InstLatX64 showed in 2020, that the instruction GF2P8AFFINEQB (Galois Field Affine Transformation) can be used to broadcast any compile-time 8-bit constant.

# Floating point constants

## 0.0

Since binary representation of float32(0.0) is 0x00000000, it's sufficient to use VPXOR.

## Integer values

Obviously, we may first obtain an integer value, and then convert it into a floating point number, using for instance VCVTDQ2PS.

## 90.0, 1.0, -1.0, +0.0, -0.0, 1/2, Pi/2, MAX_FLOAT, MIN_FLOAT

Instruction VFIXUPIMMPS can be used to generate the following constants: 90.0, 1.0, -1.0, +0.0, -0.0, 1/2, Pi/2, MAX_FLOAT, MIN_FLOAT. Downside of this instruction is high latency.

The instruction works in two steps.

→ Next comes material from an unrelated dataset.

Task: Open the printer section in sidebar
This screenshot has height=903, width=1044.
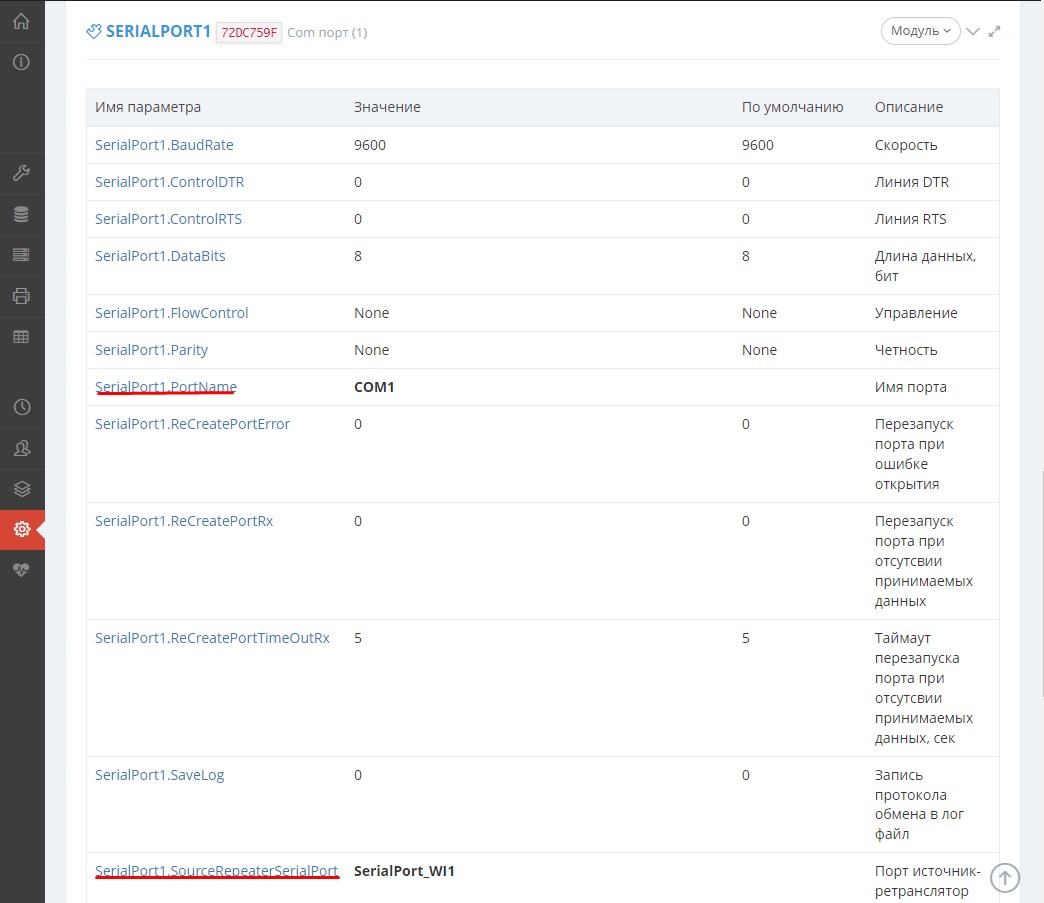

It first classifies the input numbers into eight classes:

• QNaN/SNaN,
• zero,
• one,
• +/- infinity,
• positive number,
• negative number.

Then, the class is used to fetch a single nibble from the second argument; the nibble encodes what to do with given value. The nibbles in range 0..6 transform the input number; for instance negate it, thanks to that we can calculate absolute value.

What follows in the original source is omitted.